Saved data entries:
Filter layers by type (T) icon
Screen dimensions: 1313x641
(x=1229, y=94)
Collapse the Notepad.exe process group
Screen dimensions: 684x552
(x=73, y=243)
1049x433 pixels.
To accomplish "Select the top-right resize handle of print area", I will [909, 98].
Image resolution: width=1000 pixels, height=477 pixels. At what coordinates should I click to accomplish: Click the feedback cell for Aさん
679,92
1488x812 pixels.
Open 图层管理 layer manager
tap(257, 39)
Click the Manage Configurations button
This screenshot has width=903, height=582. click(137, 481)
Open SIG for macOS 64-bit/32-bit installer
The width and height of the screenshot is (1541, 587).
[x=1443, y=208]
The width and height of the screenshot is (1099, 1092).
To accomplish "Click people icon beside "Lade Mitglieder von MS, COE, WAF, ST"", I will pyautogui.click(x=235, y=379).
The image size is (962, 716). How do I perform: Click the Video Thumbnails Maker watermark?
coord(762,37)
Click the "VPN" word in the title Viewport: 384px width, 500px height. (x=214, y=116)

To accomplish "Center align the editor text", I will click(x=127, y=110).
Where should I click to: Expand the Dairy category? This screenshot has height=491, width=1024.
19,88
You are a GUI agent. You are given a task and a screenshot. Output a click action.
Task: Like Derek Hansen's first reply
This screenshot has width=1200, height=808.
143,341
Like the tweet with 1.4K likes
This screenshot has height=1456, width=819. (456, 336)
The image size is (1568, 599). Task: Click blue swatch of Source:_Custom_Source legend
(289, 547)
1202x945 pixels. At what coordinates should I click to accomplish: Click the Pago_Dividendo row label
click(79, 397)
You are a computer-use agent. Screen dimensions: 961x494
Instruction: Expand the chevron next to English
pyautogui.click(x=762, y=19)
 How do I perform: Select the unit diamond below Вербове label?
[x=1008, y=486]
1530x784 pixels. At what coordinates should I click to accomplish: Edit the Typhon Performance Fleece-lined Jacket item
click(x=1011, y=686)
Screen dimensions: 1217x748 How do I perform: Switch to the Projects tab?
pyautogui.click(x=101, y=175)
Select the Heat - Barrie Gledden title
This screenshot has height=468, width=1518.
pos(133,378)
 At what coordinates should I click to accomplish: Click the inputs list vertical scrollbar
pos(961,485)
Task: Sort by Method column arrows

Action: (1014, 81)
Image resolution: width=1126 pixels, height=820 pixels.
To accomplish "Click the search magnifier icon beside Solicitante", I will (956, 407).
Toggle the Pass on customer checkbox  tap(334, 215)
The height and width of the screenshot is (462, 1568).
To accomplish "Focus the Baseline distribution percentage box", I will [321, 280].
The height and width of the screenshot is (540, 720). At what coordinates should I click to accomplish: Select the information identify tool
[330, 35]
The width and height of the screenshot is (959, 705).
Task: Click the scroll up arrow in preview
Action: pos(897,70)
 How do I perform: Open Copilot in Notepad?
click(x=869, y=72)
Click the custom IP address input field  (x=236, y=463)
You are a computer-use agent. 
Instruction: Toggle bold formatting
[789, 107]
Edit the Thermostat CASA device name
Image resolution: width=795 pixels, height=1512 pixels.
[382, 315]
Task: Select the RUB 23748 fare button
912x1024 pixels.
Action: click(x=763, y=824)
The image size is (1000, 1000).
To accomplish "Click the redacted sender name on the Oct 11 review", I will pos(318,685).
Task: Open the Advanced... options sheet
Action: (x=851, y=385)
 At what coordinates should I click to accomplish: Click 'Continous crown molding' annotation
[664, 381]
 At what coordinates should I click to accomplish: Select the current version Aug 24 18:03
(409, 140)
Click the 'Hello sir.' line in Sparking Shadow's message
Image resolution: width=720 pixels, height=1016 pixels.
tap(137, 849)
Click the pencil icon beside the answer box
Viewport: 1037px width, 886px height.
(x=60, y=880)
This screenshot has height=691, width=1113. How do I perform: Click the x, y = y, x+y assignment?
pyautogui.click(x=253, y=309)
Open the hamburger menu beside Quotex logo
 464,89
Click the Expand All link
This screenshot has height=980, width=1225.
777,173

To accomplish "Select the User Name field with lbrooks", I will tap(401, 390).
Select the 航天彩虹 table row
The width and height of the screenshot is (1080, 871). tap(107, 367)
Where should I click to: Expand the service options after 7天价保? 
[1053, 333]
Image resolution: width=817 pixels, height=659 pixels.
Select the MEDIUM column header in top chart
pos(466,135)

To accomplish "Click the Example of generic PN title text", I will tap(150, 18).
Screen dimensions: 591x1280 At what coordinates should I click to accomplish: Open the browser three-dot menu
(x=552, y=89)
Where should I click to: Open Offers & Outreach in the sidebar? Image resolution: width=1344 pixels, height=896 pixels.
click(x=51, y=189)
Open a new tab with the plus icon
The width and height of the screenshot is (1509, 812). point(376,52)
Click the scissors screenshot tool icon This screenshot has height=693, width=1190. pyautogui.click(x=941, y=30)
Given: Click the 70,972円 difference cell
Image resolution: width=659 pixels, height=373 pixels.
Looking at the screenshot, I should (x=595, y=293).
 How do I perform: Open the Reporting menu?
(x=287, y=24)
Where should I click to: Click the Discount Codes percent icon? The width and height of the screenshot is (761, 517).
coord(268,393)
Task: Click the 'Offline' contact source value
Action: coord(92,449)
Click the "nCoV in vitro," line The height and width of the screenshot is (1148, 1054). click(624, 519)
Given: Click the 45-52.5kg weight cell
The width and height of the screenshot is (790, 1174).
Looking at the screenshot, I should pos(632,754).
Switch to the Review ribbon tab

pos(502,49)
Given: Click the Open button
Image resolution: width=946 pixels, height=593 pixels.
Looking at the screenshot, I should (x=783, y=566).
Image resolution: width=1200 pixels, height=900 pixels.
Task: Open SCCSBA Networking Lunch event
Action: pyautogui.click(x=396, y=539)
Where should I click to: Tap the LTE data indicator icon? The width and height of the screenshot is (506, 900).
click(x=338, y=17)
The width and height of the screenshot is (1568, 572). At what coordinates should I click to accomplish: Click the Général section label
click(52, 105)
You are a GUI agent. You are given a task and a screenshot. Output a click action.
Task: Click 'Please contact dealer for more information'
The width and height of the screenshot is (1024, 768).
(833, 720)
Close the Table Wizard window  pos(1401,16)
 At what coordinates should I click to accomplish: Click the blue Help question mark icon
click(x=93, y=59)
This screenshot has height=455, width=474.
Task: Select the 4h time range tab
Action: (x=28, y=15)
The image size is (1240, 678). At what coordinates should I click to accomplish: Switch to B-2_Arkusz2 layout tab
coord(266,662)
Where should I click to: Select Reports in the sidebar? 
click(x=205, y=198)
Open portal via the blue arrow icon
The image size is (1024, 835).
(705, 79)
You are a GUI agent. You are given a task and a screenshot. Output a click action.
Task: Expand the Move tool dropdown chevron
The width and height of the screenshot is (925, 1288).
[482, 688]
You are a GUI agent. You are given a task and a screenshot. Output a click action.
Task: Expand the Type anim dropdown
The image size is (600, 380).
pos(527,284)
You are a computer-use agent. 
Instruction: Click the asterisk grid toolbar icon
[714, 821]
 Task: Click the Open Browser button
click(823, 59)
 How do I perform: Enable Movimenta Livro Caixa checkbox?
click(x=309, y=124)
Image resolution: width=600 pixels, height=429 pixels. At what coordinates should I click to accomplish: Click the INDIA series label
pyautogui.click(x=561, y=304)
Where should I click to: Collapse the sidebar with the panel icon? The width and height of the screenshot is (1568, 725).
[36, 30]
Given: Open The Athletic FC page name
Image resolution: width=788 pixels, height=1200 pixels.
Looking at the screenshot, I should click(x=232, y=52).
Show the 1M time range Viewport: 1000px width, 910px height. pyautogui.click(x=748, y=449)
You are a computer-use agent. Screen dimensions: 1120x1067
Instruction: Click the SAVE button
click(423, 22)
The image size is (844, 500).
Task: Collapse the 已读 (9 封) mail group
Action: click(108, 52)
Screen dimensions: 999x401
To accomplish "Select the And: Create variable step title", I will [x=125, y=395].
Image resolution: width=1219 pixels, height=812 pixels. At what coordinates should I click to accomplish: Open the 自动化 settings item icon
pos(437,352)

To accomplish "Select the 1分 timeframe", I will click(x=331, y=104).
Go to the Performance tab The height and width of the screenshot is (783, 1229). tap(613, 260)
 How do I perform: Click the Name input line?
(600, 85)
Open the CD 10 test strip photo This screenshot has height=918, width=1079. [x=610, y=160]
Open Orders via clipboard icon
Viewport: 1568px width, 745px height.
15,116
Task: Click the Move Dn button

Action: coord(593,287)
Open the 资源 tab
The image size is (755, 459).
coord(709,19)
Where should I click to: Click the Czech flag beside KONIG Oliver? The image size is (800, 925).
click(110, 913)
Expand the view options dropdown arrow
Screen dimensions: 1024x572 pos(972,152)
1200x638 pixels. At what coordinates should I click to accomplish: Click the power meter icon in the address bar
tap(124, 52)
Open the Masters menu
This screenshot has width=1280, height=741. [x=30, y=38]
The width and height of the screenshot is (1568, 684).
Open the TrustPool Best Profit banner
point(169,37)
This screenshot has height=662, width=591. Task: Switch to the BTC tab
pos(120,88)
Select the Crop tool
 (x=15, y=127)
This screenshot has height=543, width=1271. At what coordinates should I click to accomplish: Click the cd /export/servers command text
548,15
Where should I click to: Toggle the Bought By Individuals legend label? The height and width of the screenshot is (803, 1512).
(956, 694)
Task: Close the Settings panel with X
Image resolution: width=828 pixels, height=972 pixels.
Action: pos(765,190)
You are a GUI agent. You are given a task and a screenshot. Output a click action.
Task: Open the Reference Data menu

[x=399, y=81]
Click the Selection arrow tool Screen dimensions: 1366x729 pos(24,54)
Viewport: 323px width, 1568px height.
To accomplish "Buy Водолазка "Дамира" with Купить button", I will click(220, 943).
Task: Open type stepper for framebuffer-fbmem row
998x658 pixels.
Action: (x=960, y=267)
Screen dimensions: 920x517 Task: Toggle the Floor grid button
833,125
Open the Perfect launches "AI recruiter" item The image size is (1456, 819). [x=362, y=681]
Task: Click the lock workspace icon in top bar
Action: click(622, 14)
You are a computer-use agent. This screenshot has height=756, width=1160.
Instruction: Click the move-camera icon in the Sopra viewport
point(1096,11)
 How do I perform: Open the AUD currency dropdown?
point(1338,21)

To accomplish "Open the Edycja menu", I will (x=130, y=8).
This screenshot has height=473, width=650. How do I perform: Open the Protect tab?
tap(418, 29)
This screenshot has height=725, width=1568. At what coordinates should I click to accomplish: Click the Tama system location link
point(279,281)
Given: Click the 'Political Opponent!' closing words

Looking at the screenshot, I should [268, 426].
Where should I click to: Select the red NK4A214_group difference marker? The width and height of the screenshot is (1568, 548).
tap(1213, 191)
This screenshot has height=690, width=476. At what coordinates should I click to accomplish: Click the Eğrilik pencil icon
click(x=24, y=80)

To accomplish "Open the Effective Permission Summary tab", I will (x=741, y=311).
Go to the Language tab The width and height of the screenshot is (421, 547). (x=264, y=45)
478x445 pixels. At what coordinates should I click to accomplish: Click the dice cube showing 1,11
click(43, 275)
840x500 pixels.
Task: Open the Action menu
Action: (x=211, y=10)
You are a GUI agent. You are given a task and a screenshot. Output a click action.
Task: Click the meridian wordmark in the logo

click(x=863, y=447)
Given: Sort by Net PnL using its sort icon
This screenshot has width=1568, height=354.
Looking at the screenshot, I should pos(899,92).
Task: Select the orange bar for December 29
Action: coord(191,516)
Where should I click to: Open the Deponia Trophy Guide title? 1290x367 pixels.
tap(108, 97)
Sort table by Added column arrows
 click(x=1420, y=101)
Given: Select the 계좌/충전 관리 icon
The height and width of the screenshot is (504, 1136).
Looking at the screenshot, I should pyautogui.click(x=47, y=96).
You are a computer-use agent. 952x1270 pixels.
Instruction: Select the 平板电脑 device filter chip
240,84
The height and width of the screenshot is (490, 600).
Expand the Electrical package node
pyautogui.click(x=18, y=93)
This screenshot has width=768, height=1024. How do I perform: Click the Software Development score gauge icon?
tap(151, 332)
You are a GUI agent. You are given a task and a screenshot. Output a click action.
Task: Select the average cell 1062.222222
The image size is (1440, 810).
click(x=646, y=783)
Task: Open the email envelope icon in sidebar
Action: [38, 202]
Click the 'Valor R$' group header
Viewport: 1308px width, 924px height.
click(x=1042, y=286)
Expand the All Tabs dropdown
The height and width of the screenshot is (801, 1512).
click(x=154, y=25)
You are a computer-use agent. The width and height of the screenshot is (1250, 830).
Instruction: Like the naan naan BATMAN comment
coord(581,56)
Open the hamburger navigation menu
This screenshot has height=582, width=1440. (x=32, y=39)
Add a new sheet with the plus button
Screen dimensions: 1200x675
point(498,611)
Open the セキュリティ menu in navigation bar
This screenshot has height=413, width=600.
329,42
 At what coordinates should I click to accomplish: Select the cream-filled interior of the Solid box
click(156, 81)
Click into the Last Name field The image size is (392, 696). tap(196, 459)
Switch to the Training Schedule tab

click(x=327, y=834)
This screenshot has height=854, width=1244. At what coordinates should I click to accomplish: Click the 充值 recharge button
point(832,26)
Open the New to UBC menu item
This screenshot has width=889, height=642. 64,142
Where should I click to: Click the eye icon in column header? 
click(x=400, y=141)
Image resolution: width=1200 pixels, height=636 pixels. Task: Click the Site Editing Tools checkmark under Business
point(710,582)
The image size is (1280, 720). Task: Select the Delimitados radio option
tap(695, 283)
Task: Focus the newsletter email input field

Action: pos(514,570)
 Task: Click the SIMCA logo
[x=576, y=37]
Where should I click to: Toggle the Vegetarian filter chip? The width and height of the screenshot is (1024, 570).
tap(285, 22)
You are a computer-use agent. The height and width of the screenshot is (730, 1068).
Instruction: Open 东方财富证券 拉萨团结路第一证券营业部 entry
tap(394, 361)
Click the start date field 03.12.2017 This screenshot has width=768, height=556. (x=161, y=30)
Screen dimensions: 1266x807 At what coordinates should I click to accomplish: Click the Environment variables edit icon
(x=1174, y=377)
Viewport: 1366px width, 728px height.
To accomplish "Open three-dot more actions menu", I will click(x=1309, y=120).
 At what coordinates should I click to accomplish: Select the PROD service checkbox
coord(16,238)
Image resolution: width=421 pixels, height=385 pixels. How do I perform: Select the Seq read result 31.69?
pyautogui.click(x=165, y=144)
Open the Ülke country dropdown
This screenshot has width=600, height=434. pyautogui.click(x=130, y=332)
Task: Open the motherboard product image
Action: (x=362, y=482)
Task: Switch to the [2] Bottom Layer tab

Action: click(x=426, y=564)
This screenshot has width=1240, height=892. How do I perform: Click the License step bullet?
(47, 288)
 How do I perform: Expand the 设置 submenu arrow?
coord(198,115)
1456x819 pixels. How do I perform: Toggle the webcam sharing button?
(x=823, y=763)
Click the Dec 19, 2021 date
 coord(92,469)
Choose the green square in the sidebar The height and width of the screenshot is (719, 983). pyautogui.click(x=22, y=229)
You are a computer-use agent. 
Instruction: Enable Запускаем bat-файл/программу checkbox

_Task goal:_
Check every line of the data, and copy the ones that contain "computer".

_Response:_
You are a computer-use agent. Screen dimensions: 961x494
You are a computer-use agent. 
You are a computer-use agent. 
You are a computer-use agent. Screen dimensions: 1120x1067
You are a computer-use agent. This screenshot has height=756, width=1160.
You are a computer-use agent. 952x1270 pixels.
You are a computer-use agent. The width and height of the screenshot is (1250, 830).
You are a computer-use agent. The height and width of the screenshot is (730, 1068).
You are a computer-use agent. 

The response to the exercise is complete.